____ Supplied information
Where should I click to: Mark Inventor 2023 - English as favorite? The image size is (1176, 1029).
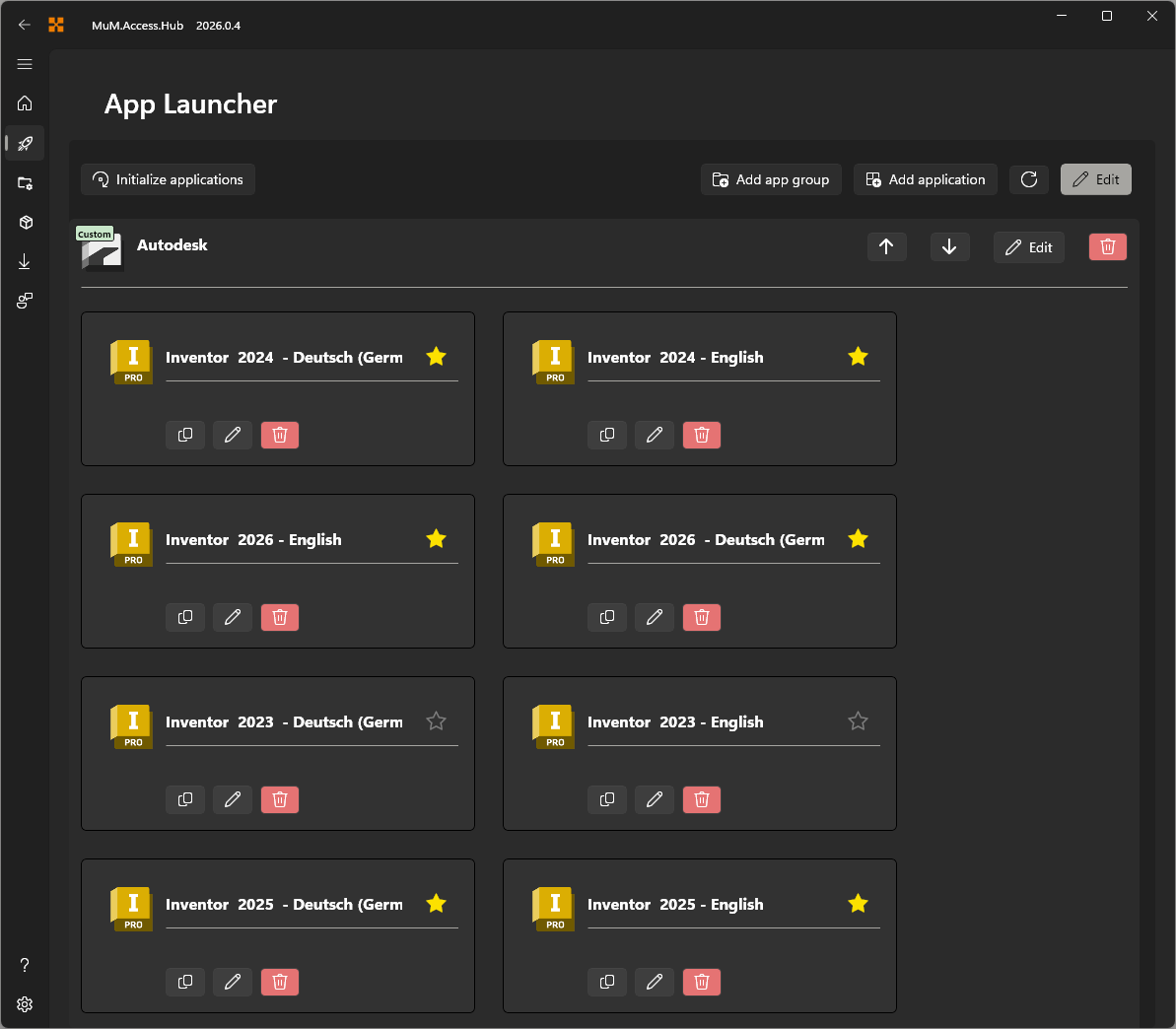(858, 720)
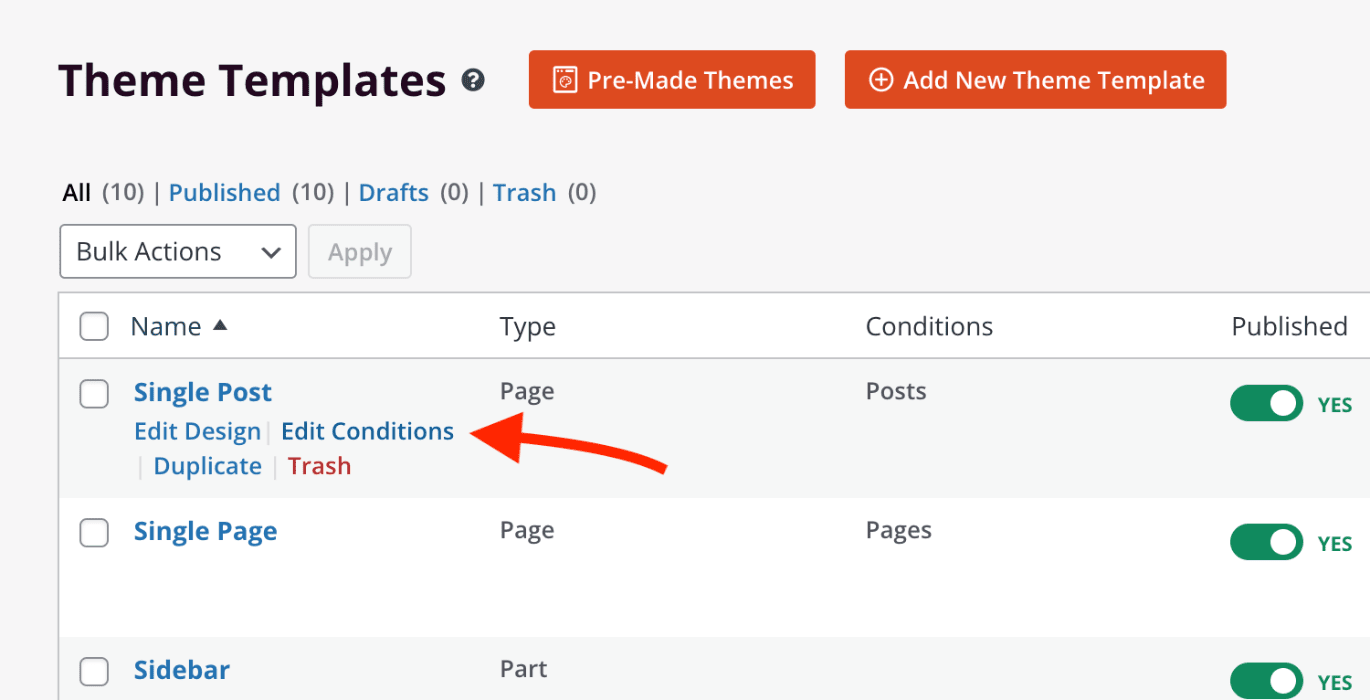The width and height of the screenshot is (1370, 700).
Task: Tick the Single Page row checkbox
Action: pyautogui.click(x=94, y=533)
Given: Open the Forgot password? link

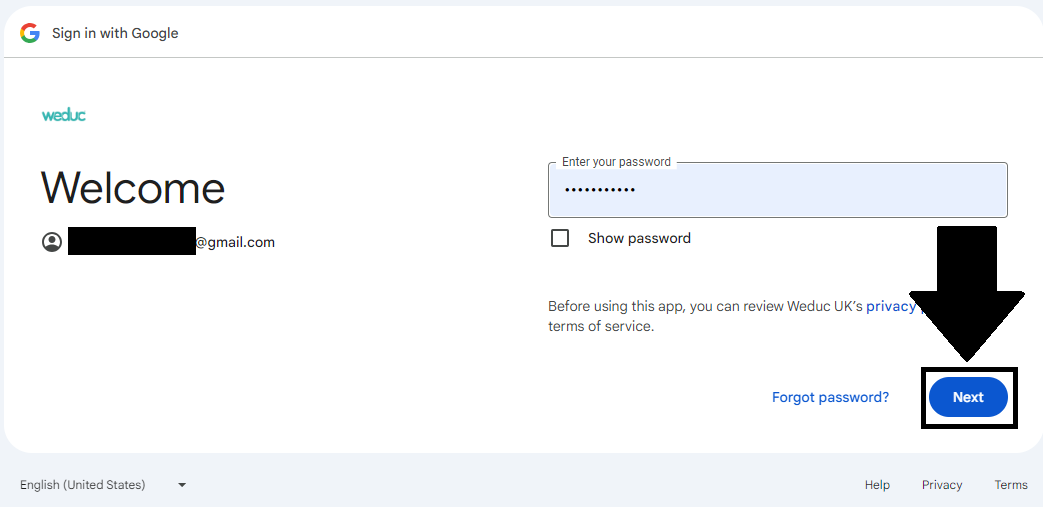Looking at the screenshot, I should 830,397.
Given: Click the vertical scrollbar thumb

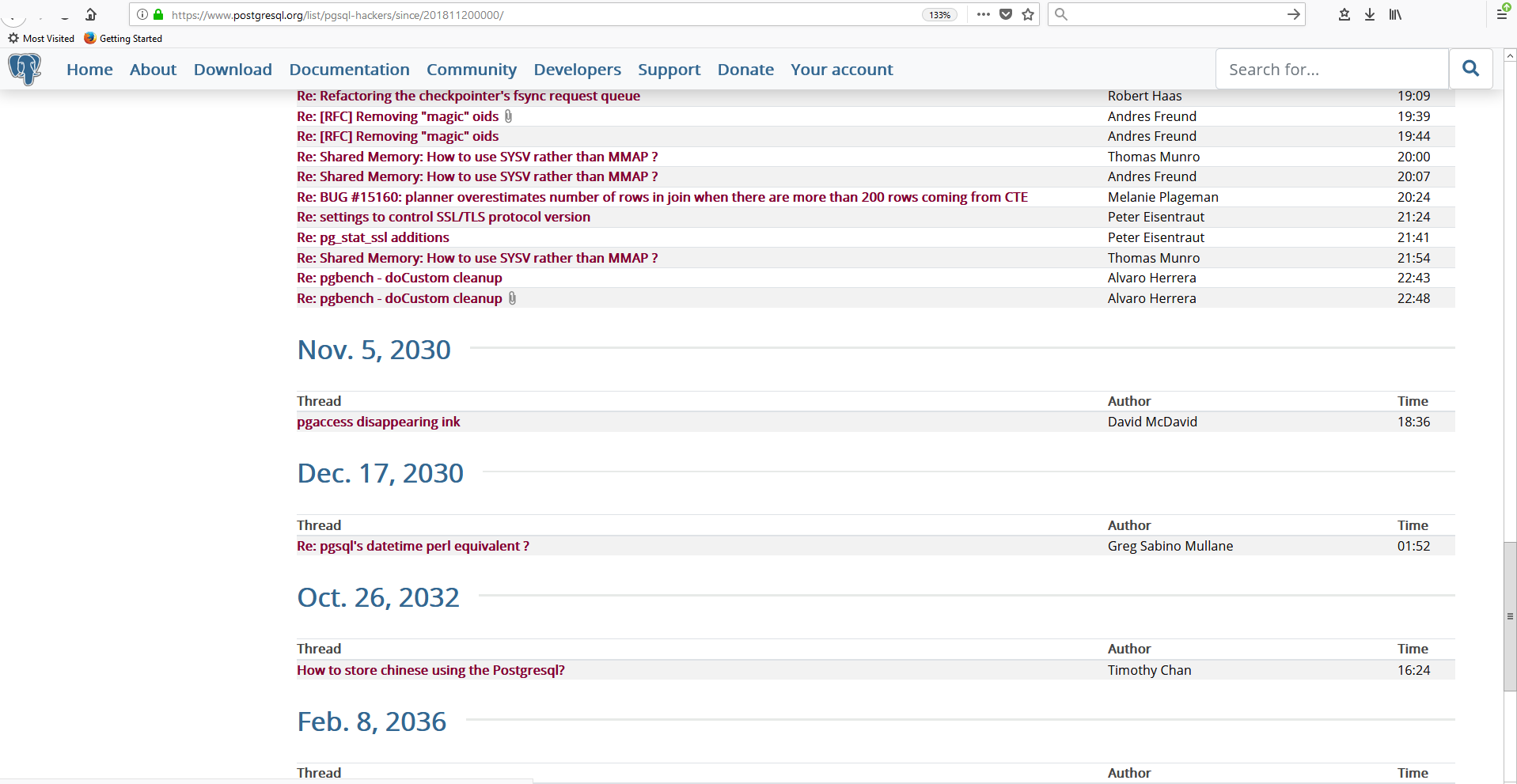Looking at the screenshot, I should pos(1510,617).
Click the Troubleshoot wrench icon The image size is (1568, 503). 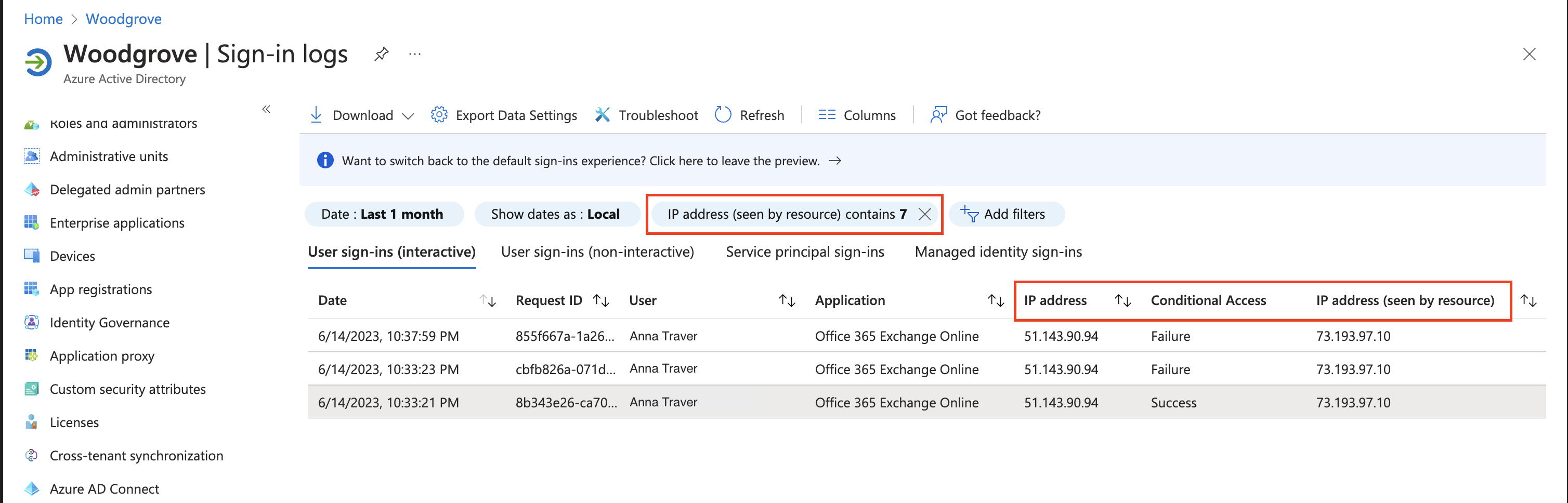click(x=602, y=115)
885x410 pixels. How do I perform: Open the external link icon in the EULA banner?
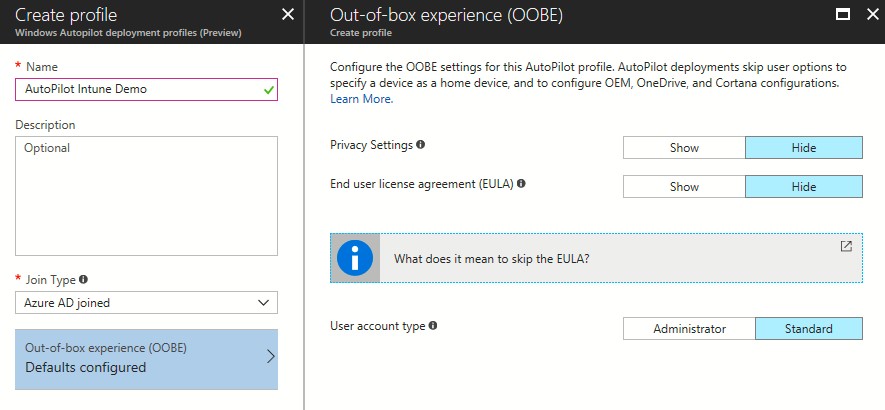tap(846, 246)
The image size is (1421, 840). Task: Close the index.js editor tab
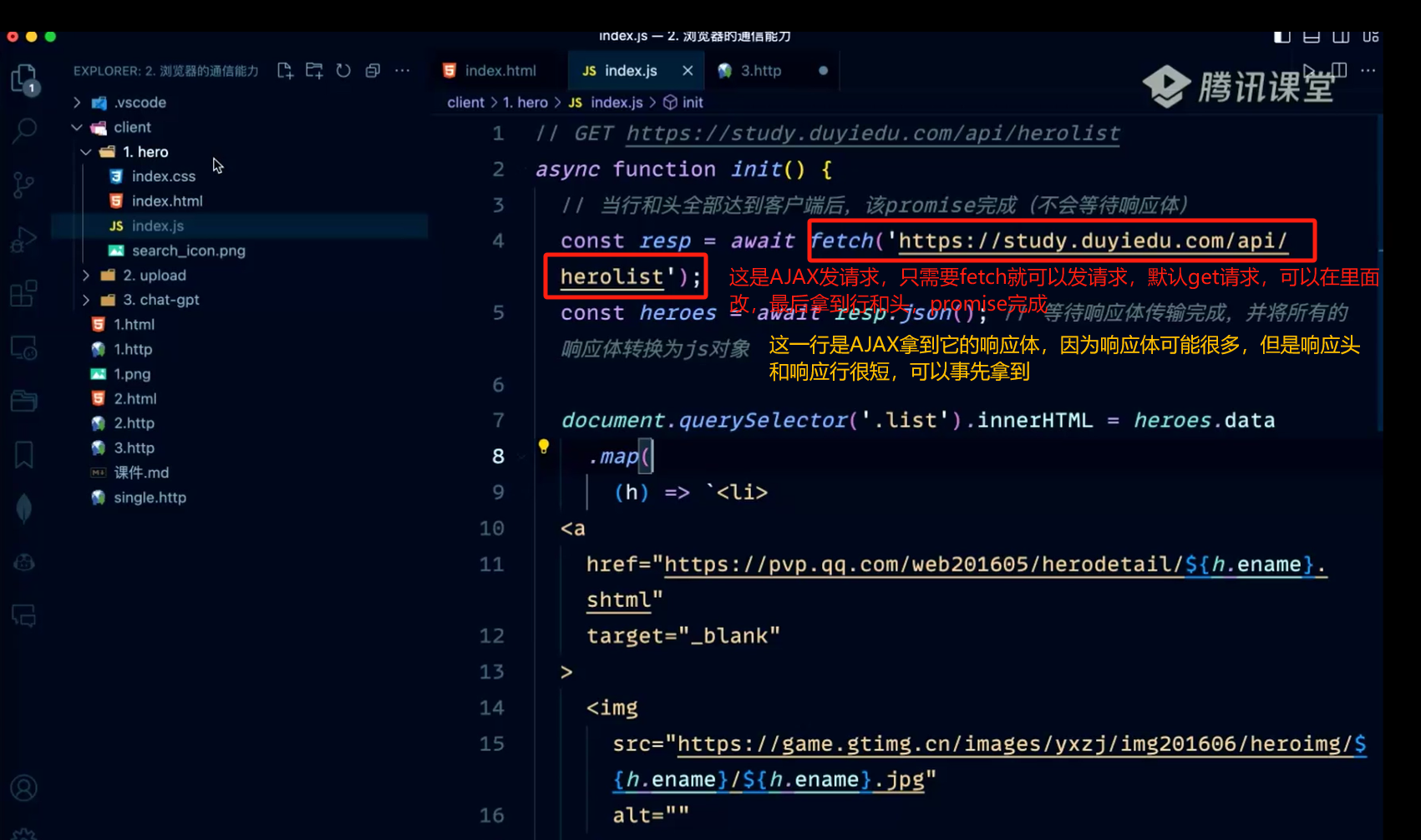[x=688, y=71]
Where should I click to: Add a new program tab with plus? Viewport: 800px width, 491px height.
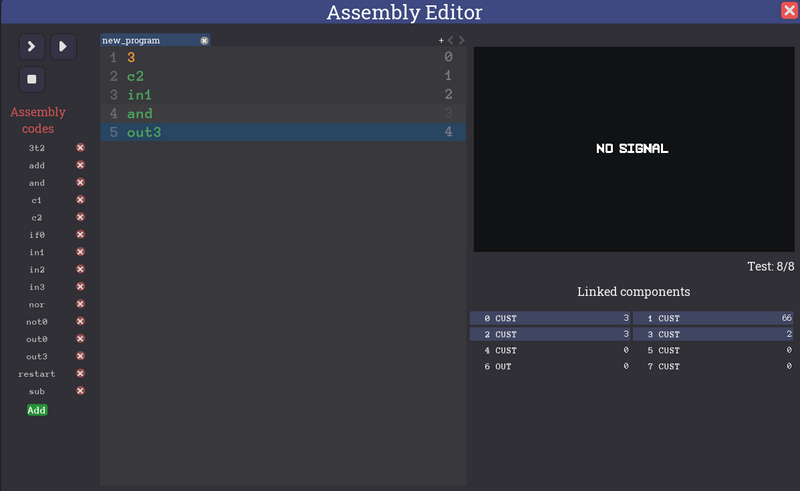tap(441, 41)
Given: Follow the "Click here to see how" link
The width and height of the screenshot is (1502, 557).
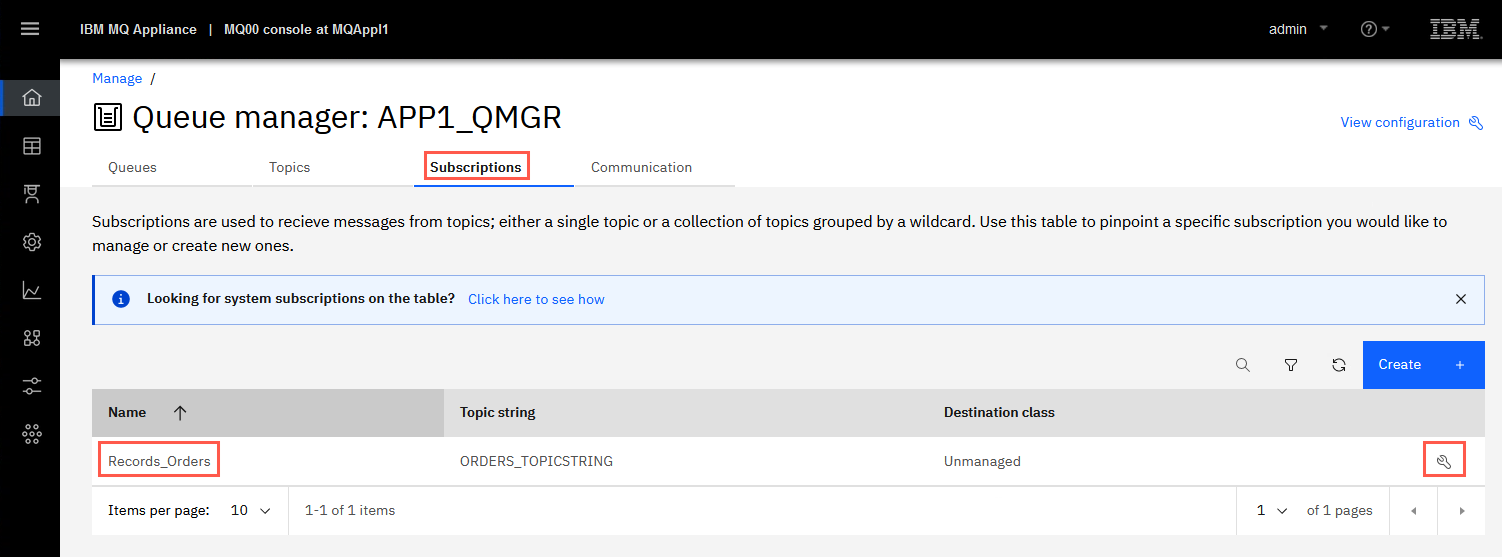Looking at the screenshot, I should (x=536, y=299).
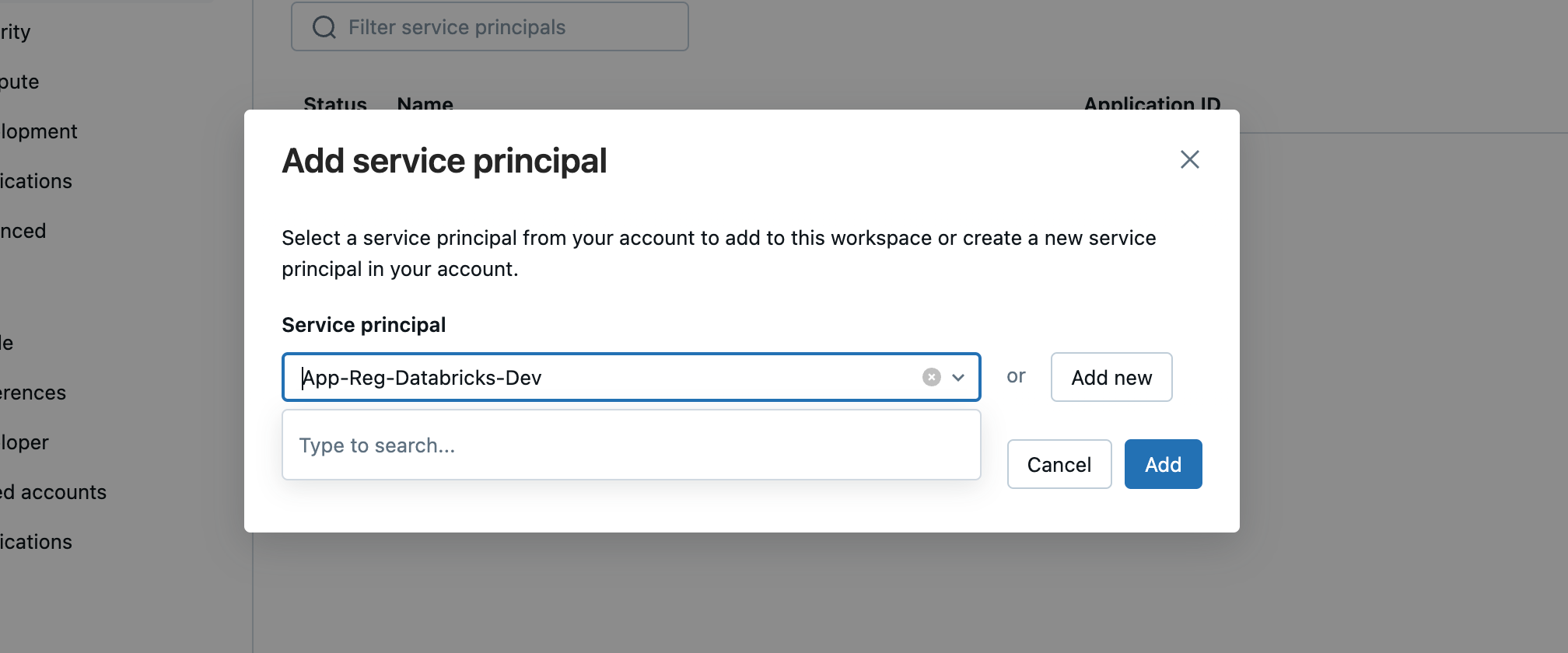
________
Task brief: In the copy, include exactly the lines from the one with "The width and height of the screenshot is (1502, 557)." through the final line of the entries above, both ends counted, and no pictures.

Answer space:
The width and height of the screenshot is (1502, 557).
Looking at the screenshot, I should (x=536, y=299).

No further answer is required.